Maintenance of equipment at the required condition to ensure a reliable performance, as well as improvement of safety, are major concerns in the field of asset integrity management. Condition monitoring is a procedure that allows one to identify early signs of failures and implement efficient maintenance plans to eliminate the uncertainties in machine operation. In addition, vibration monitoring is known as a detection tool for early detection of degradation from the expected performance. It is often superior to other condition monitoring techniques, due to its high sensitivity and simplicity of implementation. Vibration analysis provides substantial information regarding the operating condition of components and aids to remedy problems. Therefore, it can be used to detect a wide range of fault conditions in rotating machinery, such as imbalance, misalignment of internal shafts, looseness, cracked shaft, gear failures, rolling element bearing damages, motor faults and impeller issues.

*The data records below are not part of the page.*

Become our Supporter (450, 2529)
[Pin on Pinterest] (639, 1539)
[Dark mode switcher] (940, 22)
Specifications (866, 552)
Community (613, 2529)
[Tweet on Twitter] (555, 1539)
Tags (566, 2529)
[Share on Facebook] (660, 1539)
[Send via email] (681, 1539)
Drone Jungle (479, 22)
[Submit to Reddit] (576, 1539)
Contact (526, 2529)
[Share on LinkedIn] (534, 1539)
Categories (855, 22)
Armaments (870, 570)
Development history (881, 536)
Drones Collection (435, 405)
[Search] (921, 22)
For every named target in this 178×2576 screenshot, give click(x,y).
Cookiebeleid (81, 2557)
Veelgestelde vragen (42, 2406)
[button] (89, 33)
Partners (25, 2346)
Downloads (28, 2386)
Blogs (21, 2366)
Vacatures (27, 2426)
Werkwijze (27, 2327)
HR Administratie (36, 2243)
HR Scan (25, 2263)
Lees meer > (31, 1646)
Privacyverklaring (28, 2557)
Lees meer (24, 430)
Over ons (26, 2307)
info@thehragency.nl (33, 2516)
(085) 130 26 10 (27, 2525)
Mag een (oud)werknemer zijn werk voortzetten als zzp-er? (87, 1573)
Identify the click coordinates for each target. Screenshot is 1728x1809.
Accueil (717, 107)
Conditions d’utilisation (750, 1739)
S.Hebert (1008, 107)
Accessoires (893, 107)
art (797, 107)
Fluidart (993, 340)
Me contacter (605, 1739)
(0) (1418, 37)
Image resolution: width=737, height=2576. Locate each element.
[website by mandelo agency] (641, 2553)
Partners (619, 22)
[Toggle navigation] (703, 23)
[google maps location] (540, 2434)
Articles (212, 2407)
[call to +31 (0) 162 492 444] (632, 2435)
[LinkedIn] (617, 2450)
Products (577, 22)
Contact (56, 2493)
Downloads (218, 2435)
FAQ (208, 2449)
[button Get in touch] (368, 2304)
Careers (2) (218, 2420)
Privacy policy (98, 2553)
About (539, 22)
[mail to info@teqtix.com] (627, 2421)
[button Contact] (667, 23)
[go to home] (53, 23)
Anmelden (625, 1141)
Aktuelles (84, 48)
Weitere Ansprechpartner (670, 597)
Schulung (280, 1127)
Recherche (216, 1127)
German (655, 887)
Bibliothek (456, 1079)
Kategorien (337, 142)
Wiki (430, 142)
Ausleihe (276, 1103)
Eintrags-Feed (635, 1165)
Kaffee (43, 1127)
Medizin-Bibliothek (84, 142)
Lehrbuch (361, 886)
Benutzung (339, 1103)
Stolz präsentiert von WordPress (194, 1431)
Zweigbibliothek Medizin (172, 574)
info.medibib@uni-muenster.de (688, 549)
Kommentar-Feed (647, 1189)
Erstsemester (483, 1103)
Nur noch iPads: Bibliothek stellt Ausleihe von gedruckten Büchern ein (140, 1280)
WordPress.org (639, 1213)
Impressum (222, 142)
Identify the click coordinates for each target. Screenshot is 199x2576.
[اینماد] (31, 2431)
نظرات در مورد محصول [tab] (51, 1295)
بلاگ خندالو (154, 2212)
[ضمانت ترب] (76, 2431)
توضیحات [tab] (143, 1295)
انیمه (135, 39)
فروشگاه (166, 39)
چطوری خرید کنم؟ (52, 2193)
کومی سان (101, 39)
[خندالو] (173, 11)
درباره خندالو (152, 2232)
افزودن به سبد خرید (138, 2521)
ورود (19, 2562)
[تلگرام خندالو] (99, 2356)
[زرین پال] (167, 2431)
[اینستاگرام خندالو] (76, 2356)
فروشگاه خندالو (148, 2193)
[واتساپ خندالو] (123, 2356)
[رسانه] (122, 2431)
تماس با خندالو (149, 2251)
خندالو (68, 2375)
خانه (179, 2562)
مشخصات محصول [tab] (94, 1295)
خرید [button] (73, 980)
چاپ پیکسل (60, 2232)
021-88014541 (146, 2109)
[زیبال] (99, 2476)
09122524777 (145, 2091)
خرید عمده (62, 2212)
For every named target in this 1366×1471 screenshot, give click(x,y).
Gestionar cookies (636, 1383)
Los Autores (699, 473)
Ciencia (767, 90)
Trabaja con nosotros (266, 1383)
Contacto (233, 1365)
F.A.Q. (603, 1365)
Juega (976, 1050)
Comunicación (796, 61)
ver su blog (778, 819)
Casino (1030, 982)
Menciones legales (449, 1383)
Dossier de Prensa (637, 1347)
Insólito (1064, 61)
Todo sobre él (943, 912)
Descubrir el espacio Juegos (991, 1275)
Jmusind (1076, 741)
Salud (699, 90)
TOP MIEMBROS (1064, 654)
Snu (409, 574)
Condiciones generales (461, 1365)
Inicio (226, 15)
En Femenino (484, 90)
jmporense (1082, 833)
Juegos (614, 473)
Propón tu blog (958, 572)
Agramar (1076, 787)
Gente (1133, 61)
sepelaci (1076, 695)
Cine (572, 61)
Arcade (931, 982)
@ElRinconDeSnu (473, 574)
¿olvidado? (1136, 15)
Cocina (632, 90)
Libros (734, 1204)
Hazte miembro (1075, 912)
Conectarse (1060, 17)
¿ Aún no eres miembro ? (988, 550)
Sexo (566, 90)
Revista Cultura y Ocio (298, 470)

The primary intention of the research reported in this dissertation is to investigate the applicability of a neural network methodology for the detection and diagnosis of mechanical defects of impellers in centrifugal pumps. The study focuses on extracting appropriate features from vibration signals associated with pump impellers and the performance of artificial neural networks (ANNs) using these features. The second intention is to enhance maintenance decisions regarding the actual impeller condition. This leads to a transition from time based preventive maintenance to condition based maintenance, and also improving the safety and reliability of pumping systems, as well as reducing unexpected and catastrophic failures. Hence, vibration analysis techniques are used as a principal tool to characterise the impeller conditions under flow variation, with the requirements of data collection, data processing, transformation and selection of essential features corresponding to the running condition.
This dissertation presents a study of current vibration analysis techniques to extract the required features, namely time based features, frequency based features and wavelet based features. An experimental setup is developed to measure the impeller vibration. The experiment is performed using seven impeller fault conditions such as crack and imbalance under fluctuating flow conditions to simulate non-stationary conditions in the system. Also, the evolution of features over varying flow rates are evaluated in order to identify features that contain fundamental information corresponding the fault characteristics. Moreover, the collected features form non-dimensional training data sets are used to train ANNs. Comparisons of different training algorithms, network hidden nodes and effectiveness of different transfer functions are performed to select the most appropriate parameters of networks.
Validation of the results prove that the accuracy of ANN prediction improves considerably by using decomposed vibration signals and energy based features. Comparison of the network accuracy based on wavelet packet transform (WPT) features with time analysis and frequency analysis based features, indicate that WPT-ANN lead to lower mean square errors and higher correlation coefficients, as well as shorter training times. The WPT-ANN model can save computational time and provides better diagnostic information, which can be effectively used for classification of impeller defects under non-stationary conditions.
Dissertation (MEng)--University of Pretoria, 2016.